Si veda a tal proposito quanto detto da Giovanni Paolo II nel documento redatto prima del Giubileo o quanto sostenuto dai vescovi nel numero 89 della Verbum Domini: il luogo diventa il Quinto Vangelo, simbolicamente è il contesto che ci aiuta a capire gli altri quattro Vangeli. L’esperienza del pellegrinaggio va vissuta quindi con la Bibbia in mano, per leggere la Parola di Dio sulla terra, come ci ha insegnato Padre Jacques Fontaine con il suo metodo: la Bibbia sempre tra le mani per capire cosa quel luogo vuole ancora comunicare a noi oggi. Per prepararci veramente ad un incontro con le pietre sante, ovvero i luoghi della memoria della Salvezza, e con le pietre vive, cioè le tre realtà del monoteismo (ebraismo, cristianesimo e islamico) che hanno Abramo, l’amico di Dio, come padre della fede, è importante fare un cammino di preparazione utilizzando testi, guide, appunti, anche forniti o suggeriti dal nostro Ufficio. Il cammino continua anche al rientro dal pellegrinaggio, quando è necessario riprendere in mano l’esperienza affinché possa essere “ruminata”, come dicevano nel medioevo. Nei giorni intensi di viaggio si riempie la “bisaccia” del pellegrino con le cose viste, la Parola letta, gli incontri avvenuti, i dati, le emozioni.

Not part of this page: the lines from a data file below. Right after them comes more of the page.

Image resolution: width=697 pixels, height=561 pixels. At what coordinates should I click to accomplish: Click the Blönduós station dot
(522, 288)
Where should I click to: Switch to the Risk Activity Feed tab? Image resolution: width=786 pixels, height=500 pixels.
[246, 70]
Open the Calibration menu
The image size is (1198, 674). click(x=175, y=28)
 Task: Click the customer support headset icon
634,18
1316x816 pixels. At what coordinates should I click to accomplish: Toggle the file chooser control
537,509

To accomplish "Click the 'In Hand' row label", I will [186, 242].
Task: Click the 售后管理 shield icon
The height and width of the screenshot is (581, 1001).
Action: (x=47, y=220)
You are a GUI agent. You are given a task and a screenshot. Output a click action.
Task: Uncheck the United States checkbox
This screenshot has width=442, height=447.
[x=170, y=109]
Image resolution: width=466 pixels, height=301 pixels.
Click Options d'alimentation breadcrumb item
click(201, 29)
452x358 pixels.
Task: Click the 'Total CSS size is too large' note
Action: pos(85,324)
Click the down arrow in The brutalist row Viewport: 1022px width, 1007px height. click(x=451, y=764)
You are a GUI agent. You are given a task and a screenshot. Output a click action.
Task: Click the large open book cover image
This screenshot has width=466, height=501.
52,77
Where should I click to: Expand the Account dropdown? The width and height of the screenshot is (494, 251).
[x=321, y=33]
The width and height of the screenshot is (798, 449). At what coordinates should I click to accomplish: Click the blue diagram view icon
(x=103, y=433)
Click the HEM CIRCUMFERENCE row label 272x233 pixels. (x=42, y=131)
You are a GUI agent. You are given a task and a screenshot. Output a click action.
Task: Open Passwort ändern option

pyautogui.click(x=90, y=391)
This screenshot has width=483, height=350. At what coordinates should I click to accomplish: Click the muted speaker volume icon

Quando poi si è a casa, bisogna riprendere l’esperienza per “ruminarla”, ovvero vagliarla, discernerla, collocarla nell’abito giusto all’interno della propria vita per scorgerne la ricchezza nella sua pienezza.

 

In questo modo, il pellegrinaggio ci aiuta a dare ragioni di vita e di speranza alla nostra esistenza!